EXTRACT PROVIDED:
────────
Swamp tours in Cajun Country
Cajun country stretches across southern Louisiana from Houma in the east, via Lafayette , the hub of the region, into Texas. It's a region best enjoyed away from the larger towns, by visiting the many old-style hamlets that despite modernization can still be found cut off from civilization in soupy bayous, coastal marshes and inland swamps.
Cajuns are descended from the French colonists of Acadia, part of Nova Scotia, which was taken by the British in 1713. The Catholic Acadians , who had quietly fished, hunted and farmed for more than a century, refused to renounce their faith and swear allegiance to the English king, and in 1755 the British expelled them all, separating families and burning towns. About 2500 ended up in French Louisiana, where they were given land to set up small farming communities, enabling them to rebuild the culture they had left behind. Hunting, farming and trapping, they lived in relative isolation until the 1940s, when major roads were built, immigrants from other states poured in to work in the oil business, and Cajun music , popularized by local musicians such as accordionist Iry Lejeune, came to national attention. Since then, the history of the Cajuns has continued to be one of struggle. The whole region was hit hard by the oil slump; the erosion of coastal wetlands threatens the existence of towns like Houma and Morgan City; the silting up of the Atchafalaya Basin is having adverse effects on fishing and shrimping; and many coastal towns are in the firing line of the devastating hurricanes that hurtle up from the Gulf of Mexico.
────────
GIVEN REQUEST A:
Copy the entries word for word, from the first one through the line that contains "Action: pyautogui.click(x=210, y=14)", without the pictures.
────────
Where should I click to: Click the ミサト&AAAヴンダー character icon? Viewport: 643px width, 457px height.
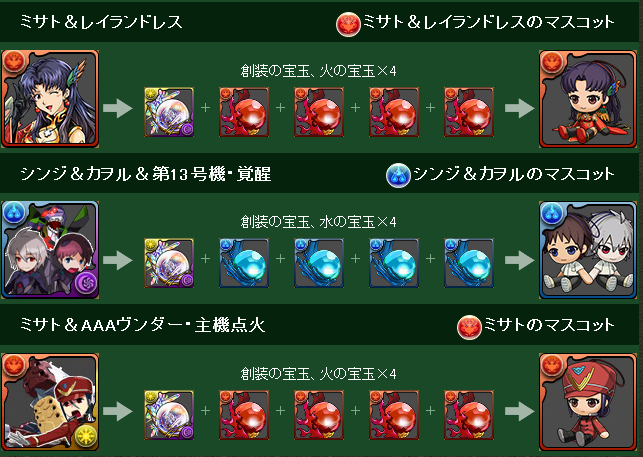click(x=50, y=402)
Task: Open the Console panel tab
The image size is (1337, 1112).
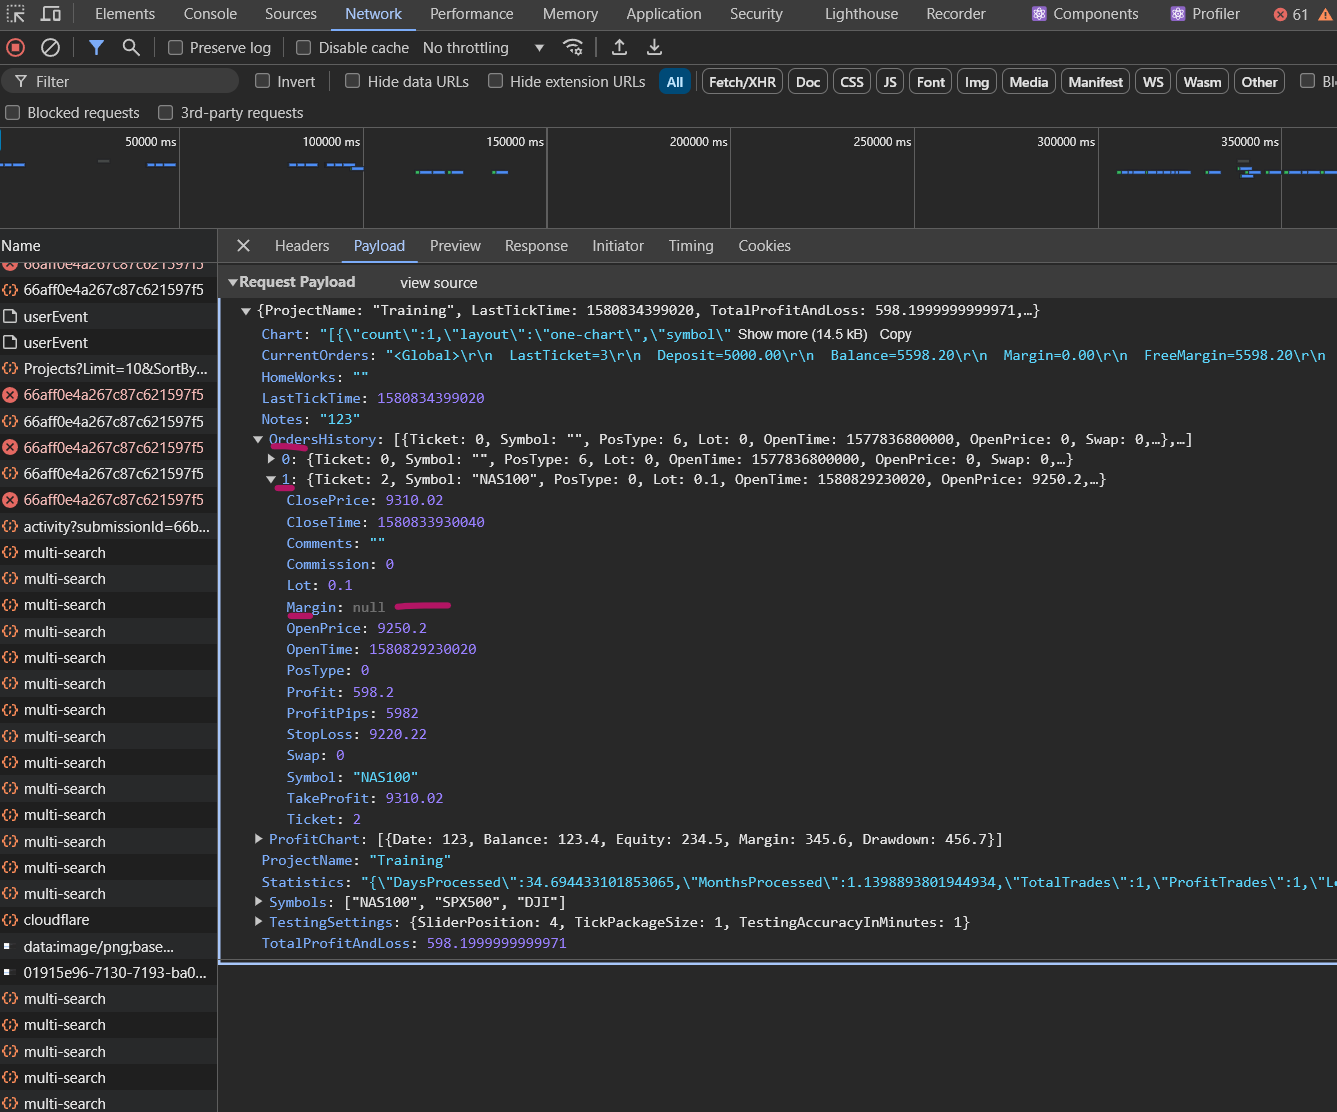Action: pyautogui.click(x=210, y=14)
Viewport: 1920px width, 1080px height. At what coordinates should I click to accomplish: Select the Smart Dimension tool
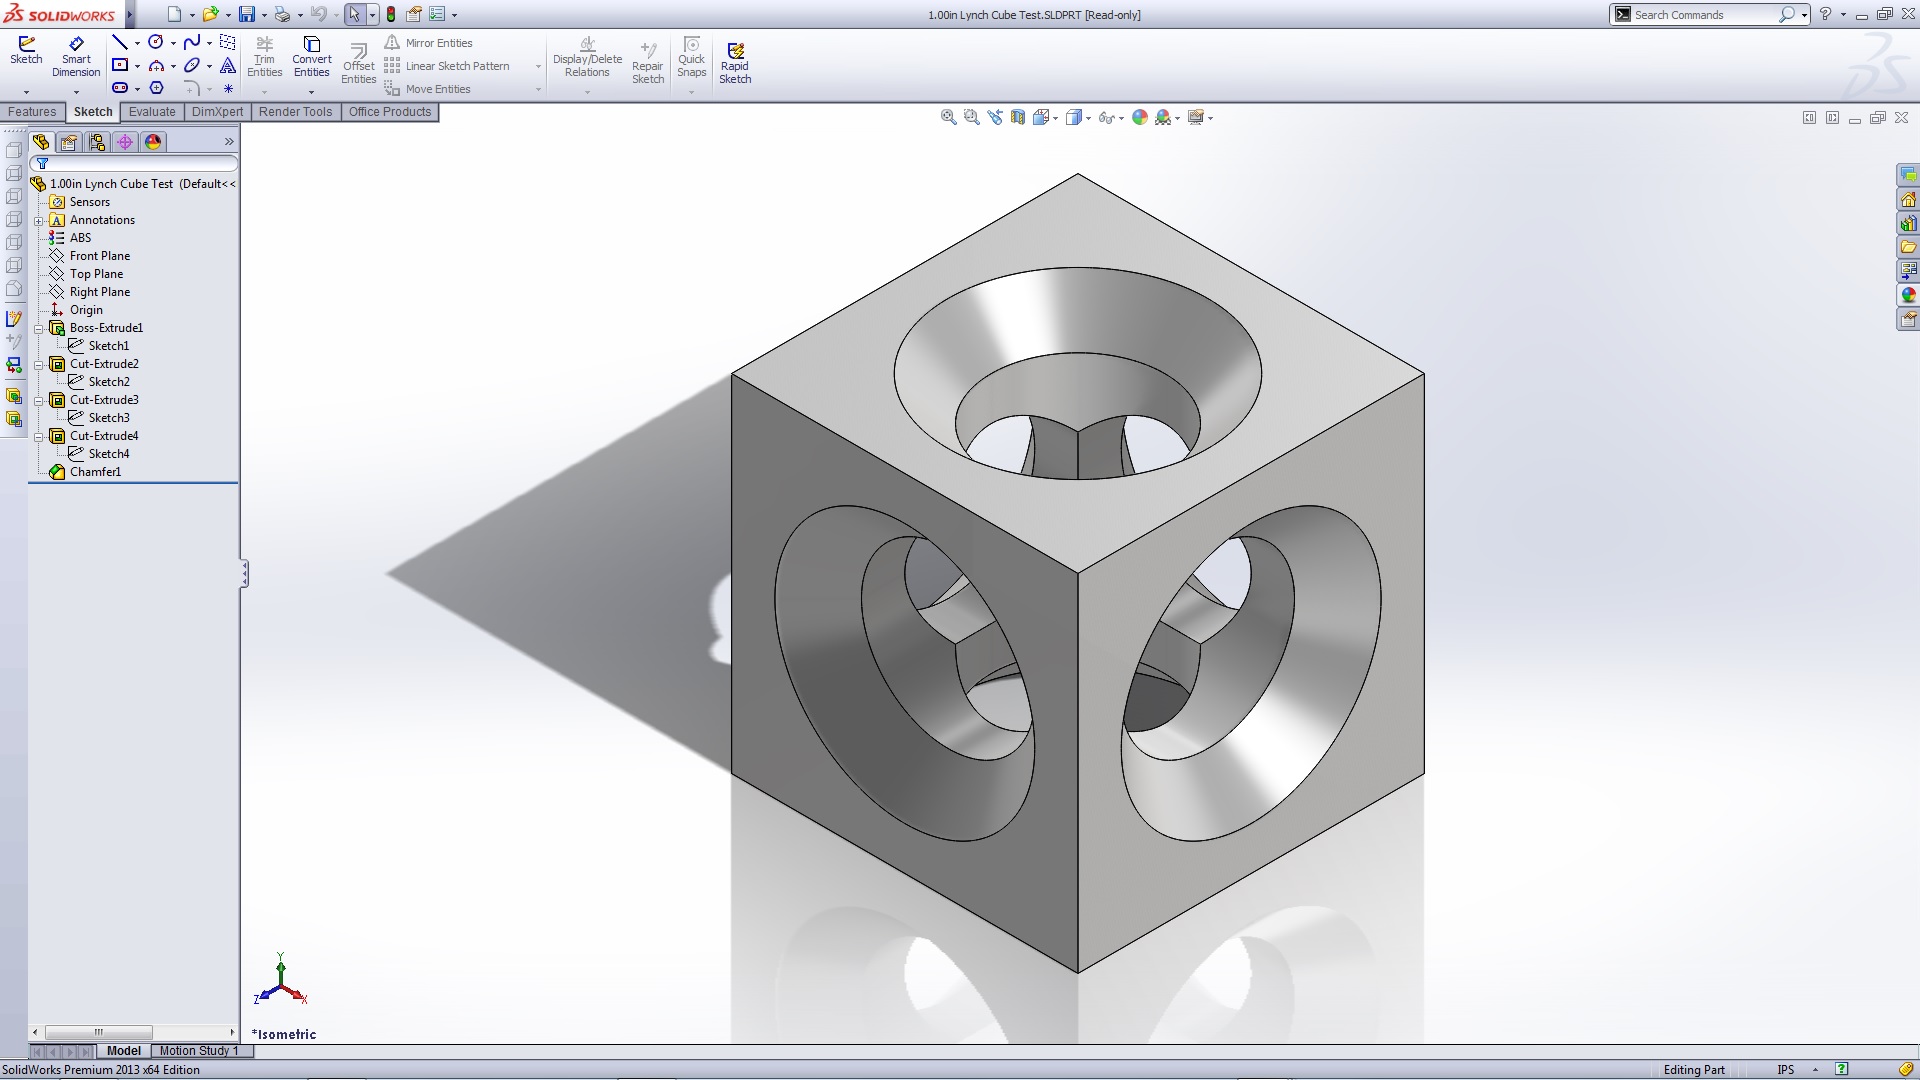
────────
GIVEN REQUEST B:
Sum up the passage about Cajun Country in two sentences.

CORRECT RESULT A:
Where should I click to: Click the ミサト&AAAヴンダー character icon? Viewport: 643px width, 457px height.
click(x=50, y=402)
Task: Open the Console panel tab
The image size is (1337, 1112).
Action: pyautogui.click(x=210, y=14)

CORRECT RESULT B:
Cajun country runs across southern Louisiana from Houma through Lafayette into Texas, and its people descend from French Acadian colonists whom the British expelled in 1755, about 2500 of whom settled in French Louisiana. After living in relative isolation until the 1940s, the Cajuns have faced continued struggle from the oil slump, coastal wetland erosion, silting of the Atchafalaya Basin, and Gulf hurricanes.